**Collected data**

################

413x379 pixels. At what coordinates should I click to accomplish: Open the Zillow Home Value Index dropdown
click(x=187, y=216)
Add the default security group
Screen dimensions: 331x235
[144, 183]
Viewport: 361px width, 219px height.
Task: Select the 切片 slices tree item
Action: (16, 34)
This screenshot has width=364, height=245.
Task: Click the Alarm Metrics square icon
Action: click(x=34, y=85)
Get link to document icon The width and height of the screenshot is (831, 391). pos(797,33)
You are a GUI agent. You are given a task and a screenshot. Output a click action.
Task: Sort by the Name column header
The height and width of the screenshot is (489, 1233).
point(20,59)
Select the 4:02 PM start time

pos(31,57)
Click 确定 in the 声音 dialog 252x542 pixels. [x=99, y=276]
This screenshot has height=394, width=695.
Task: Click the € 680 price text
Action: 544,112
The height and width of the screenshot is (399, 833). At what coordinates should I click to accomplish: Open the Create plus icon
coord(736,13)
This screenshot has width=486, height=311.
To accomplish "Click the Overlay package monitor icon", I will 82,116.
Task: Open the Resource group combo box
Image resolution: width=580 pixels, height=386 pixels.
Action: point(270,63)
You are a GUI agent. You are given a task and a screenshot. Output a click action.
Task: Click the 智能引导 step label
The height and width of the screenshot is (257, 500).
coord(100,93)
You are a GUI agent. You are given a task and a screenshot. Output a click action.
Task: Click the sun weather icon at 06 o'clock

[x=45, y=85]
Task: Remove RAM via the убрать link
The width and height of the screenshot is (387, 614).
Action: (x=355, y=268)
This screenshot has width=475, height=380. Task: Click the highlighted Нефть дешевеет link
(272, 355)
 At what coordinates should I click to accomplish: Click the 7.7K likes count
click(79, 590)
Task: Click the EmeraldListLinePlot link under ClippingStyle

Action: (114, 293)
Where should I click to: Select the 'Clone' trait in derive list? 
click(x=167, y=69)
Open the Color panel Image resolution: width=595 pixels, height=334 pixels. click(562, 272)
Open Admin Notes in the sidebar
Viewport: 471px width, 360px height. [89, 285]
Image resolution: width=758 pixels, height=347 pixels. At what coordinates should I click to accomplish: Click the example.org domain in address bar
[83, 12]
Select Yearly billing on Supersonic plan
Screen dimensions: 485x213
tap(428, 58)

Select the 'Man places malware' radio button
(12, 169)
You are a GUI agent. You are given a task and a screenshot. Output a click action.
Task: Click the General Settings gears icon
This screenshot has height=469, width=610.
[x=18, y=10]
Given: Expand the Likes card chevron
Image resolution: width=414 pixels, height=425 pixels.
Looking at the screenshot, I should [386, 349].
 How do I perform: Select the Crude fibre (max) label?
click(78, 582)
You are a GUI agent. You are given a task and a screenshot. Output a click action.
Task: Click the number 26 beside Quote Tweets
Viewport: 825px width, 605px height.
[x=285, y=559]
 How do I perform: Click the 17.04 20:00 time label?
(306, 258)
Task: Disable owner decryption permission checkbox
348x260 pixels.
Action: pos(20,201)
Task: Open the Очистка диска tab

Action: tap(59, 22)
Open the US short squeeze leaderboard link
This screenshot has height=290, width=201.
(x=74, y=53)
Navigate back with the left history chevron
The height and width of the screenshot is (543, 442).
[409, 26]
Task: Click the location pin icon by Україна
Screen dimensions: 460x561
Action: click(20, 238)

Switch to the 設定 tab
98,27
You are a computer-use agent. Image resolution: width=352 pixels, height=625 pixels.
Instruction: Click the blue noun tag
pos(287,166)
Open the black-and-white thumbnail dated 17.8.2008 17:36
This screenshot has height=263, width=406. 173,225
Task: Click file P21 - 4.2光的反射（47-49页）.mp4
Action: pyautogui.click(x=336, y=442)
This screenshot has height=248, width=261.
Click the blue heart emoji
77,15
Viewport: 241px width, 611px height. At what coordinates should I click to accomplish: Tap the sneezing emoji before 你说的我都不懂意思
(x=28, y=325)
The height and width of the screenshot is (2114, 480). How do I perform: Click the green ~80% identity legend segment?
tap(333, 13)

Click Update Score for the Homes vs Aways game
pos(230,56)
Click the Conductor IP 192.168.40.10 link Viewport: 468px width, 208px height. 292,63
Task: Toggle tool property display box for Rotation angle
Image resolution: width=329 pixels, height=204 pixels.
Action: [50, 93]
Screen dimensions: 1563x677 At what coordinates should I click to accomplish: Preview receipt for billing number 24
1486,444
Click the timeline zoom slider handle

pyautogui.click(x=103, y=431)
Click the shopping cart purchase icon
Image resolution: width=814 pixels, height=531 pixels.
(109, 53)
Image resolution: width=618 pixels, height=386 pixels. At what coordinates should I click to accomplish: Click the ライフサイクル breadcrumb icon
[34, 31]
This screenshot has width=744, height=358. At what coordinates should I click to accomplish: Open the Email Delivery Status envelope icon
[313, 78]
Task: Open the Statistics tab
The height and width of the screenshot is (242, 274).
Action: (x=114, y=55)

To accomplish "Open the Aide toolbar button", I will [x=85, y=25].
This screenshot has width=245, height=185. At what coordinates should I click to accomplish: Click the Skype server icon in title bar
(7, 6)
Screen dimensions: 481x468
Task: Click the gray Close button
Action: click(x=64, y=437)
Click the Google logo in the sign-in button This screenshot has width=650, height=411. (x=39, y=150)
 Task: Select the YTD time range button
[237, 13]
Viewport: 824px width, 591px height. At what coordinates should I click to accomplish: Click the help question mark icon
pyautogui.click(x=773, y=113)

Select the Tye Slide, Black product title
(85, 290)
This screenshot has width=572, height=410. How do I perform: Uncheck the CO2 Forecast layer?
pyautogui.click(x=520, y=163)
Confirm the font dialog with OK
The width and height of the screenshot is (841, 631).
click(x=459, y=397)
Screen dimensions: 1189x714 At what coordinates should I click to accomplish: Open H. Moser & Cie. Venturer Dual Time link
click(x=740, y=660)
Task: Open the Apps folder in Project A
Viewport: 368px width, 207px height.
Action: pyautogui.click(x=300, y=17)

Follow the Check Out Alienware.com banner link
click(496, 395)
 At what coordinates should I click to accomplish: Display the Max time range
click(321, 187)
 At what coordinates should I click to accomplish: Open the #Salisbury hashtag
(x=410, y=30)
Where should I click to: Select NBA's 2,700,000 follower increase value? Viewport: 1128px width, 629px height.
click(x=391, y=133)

################

**Aim of the exercise**
Your task is to retype all the records above with nothing left out.

**Exercise solution**
413x379 pixels. At what coordinates should I click to accomplish: Open the Zillow Home Value Index dropdown
click(x=187, y=216)
Add the default security group
Screen dimensions: 331x235
[144, 183]
Viewport: 361px width, 219px height.
Task: Select the 切片 slices tree item
Action: (16, 34)
This screenshot has width=364, height=245.
Task: Click the Alarm Metrics square icon
Action: click(x=34, y=85)
Get link to document icon The width and height of the screenshot is (831, 391). pos(797,33)
You are a GUI agent. You are given a task and a screenshot. Output a click action.
Task: Sort by the Name column header
The height and width of the screenshot is (489, 1233).
point(20,59)
Select the 4:02 PM start time

pos(31,57)
Click 确定 in the 声音 dialog 252x542 pixels. [x=99, y=276]
This screenshot has height=394, width=695.
Task: Click the € 680 price text
Action: 544,112
The height and width of the screenshot is (399, 833). At what coordinates should I click to accomplish: Open the Create plus icon
coord(736,13)
This screenshot has width=486, height=311.
To accomplish "Click the Overlay package monitor icon", I will 82,116.
Task: Open the Resource group combo box
Image resolution: width=580 pixels, height=386 pixels.
Action: point(270,63)
You are a GUI agent. You are given a task and a screenshot. Output a click action.
Task: Click the 智能引导 step label
The height and width of the screenshot is (257, 500).
coord(100,93)
You are a GUI agent. You are given a task and a screenshot. Output a click action.
Task: Click the sun weather icon at 06 o'clock

[x=45, y=85]
Task: Remove RAM via the убрать link
The width and height of the screenshot is (387, 614).
Action: (x=355, y=268)
This screenshot has width=475, height=380. Task: Click the highlighted Нефть дешевеет link
(272, 355)
 At what coordinates should I click to accomplish: Click the 7.7K likes count
click(79, 590)
Task: Click the EmeraldListLinePlot link under ClippingStyle

Action: (114, 293)
Where should I click to: Select the 'Clone' trait in derive list? 
click(x=167, y=69)
Open the Color panel Image resolution: width=595 pixels, height=334 pixels. click(562, 272)
Open Admin Notes in the sidebar
Viewport: 471px width, 360px height. [89, 285]
Image resolution: width=758 pixels, height=347 pixels. At what coordinates should I click to accomplish: Click the example.org domain in address bar
[83, 12]
Select Yearly billing on Supersonic plan
Screen dimensions: 485x213
tap(428, 58)

Select the 'Man places malware' radio button
(12, 169)
You are a GUI agent. You are given a task and a screenshot. Output a click action.
Task: Click the General Settings gears icon
This screenshot has height=469, width=610.
[x=18, y=10]
Given: Expand the Likes card chevron
Image resolution: width=414 pixels, height=425 pixels.
Looking at the screenshot, I should [386, 349].
 How do I perform: Select the Crude fibre (max) label?
click(78, 582)
You are a GUI agent. You are given a task and a screenshot. Output a click action.
Task: Click the number 26 beside Quote Tweets
Viewport: 825px width, 605px height.
[x=285, y=559]
 How do I perform: Click the 17.04 20:00 time label?
(306, 258)
Task: Disable owner decryption permission checkbox
348x260 pixels.
Action: pos(20,201)
Task: Open the Очистка диска tab

Action: tap(59, 22)
Open the US short squeeze leaderboard link
This screenshot has height=290, width=201.
(x=74, y=53)
Navigate back with the left history chevron
The height and width of the screenshot is (543, 442).
[409, 26]
Task: Click the location pin icon by Україна
Screen dimensions: 460x561
Action: click(20, 238)

Switch to the 設定 tab
98,27
You are a computer-use agent. Image resolution: width=352 pixels, height=625 pixels.
Instruction: Click the blue noun tag
pos(287,166)
Open the black-and-white thumbnail dated 17.8.2008 17:36
This screenshot has height=263, width=406. 173,225
Task: Click file P21 - 4.2光的反射（47-49页）.mp4
Action: pyautogui.click(x=336, y=442)
This screenshot has height=248, width=261.
Click the blue heart emoji
77,15
Viewport: 241px width, 611px height. At what coordinates should I click to accomplish: Tap the sneezing emoji before 你说的我都不懂意思
(x=28, y=325)
The height and width of the screenshot is (2114, 480). How do I perform: Click the green ~80% identity legend segment?
tap(333, 13)

Click Update Score for the Homes vs Aways game
pos(230,56)
Click the Conductor IP 192.168.40.10 link Viewport: 468px width, 208px height. 292,63
Task: Toggle tool property display box for Rotation angle
Image resolution: width=329 pixels, height=204 pixels.
Action: [50, 93]
Screen dimensions: 1563x677 At what coordinates should I click to accomplish: Preview receipt for billing number 24
1486,444
Click the timeline zoom slider handle

pyautogui.click(x=103, y=431)
Click the shopping cart purchase icon
Image resolution: width=814 pixels, height=531 pixels.
(109, 53)
Image resolution: width=618 pixels, height=386 pixels. At what coordinates should I click to accomplish: Click the ライフサイクル breadcrumb icon
[34, 31]
This screenshot has width=744, height=358. At what coordinates should I click to accomplish: Open the Email Delivery Status envelope icon
[313, 78]
Task: Open the Statistics tab
The height and width of the screenshot is (242, 274).
Action: (x=114, y=55)

To accomplish "Open the Aide toolbar button", I will [x=85, y=25].
This screenshot has width=245, height=185. At what coordinates should I click to accomplish: Click the Skype server icon in title bar
(7, 6)
Screen dimensions: 481x468
Task: Click the gray Close button
Action: click(x=64, y=437)
Click the Google logo in the sign-in button This screenshot has width=650, height=411. (x=39, y=150)
 Task: Select the YTD time range button
[237, 13]
Viewport: 824px width, 591px height. At what coordinates should I click to accomplish: Click the help question mark icon
pyautogui.click(x=773, y=113)

Select the Tye Slide, Black product title
(85, 290)
This screenshot has width=572, height=410. How do I perform: Uncheck the CO2 Forecast layer?
pyautogui.click(x=520, y=163)
Confirm the font dialog with OK
The width and height of the screenshot is (841, 631).
click(x=459, y=397)
Screen dimensions: 1189x714 At what coordinates should I click to accomplish: Open H. Moser & Cie. Venturer Dual Time link
click(x=740, y=660)
Task: Open the Apps folder in Project A
Viewport: 368px width, 207px height.
Action: pyautogui.click(x=300, y=17)

Follow the Check Out Alienware.com banner link
click(496, 395)
 At what coordinates should I click to accomplish: Display the Max time range
click(321, 187)
 At what coordinates should I click to accomplish: Open the #Salisbury hashtag
(x=410, y=30)
Where should I click to: Select NBA's 2,700,000 follower increase value? Viewport: 1128px width, 629px height.
click(x=391, y=133)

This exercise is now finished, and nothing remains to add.